If he had ruled the play a hit immediately, no one would have cared. If he had waiting until Fried actually allowed a hit -- if he had -- and turned a one-hitter into a two-hitter, I wouldn't have had a problem with it. But he changed a game from a no-hitter to a one-hitter, without the pitcher having thrown a pitch. That's wrong, and he should be ashamed of himself.

And then, to begin the top of the 8th, Aaron Judge hit a long drive down the left-field line. It was ruled a foul ball. Boone appealed for instant replay. The replay clearly showed that the ball was fair, and it should have been ruled a home run. The umpires flat-out lied, and said it was foul. And Judge went on to strike out. They robbed him of a home run. 

And it was only 3-0: The Yankees had gotten solo home runs from Grisham, Cody Bellinger, and an RBI groundout by Bellinger. The game was still very much in doubt. And the umpires blatantly robbed the Yankees of a run.

To start the bottom of the 8th, Fried allowed a single to Jake Mangum. Then he got 2 outs. And then, Boone took him out. That made no sense, especially since reliever Fernando Cruz walked the next batter. But he got the last out. He walked the 1st 2 batters in the 9th, but got out of it. Austin Wells added a solo homer, and the Yankees won the game, 4-0.

*

So the Yankees had won on Easter Sunday, to complete a 3-out-of-4 series, and have now won 6 of their last 7. They are 14-8, and lead the Toronto Blue Jays and the Red Sox by 2 games each in the American League Eastern Division. They lead the Orioles by 4 1/2, and the Rays by 5. In the loss column, the Yanks lead the Jays by 2, the BoSox by 3, the O's but 4, and the Rays by 5. They move on to Cleveland to face the Guardians.

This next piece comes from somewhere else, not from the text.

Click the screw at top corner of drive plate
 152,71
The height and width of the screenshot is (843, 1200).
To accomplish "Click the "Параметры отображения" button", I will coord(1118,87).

And Pope Francis, formerly Jorge Mario Bergoglio, died this morning, at the age of 88. He had been Pope since 2013. A son of Italian immigrants to Argentina, he grew up as a fan of San Lorenzo, a soccer team in his hometown, the capital of Bueno Aires.

He is also the 1st Pope in 60 years -- aside from the brief, tragic John Paul I -- who did not deliver a Papal Mass at Yankee Stadium. Paul VI did so in 1965, John Paul II in 1979, and Benedict XVI in 2008. Each time, the New York branch of the Knights of Columbus, a Catholic fraternal organization in America, donated a plaque commemorating the event, to hang in Monument Park. Each of these plaques was moved from the old Stadium to the new one in 2009. While Francis did visit America, he did not deliver a Mass at the new Yankee Stadium.

He acted as if a Pope wasn't just supposed to speak about Christian ideals, he was supposed to carry them out, as best he can. He had been ill lately, hospitalized with bronchitis and pneumonia. He was released in time for Easter, the holiest day on the Christian calendar. I love the way he went out: Spending one last Easter with his people, and, through the surrogate JD Vance, telling Donald Trump off.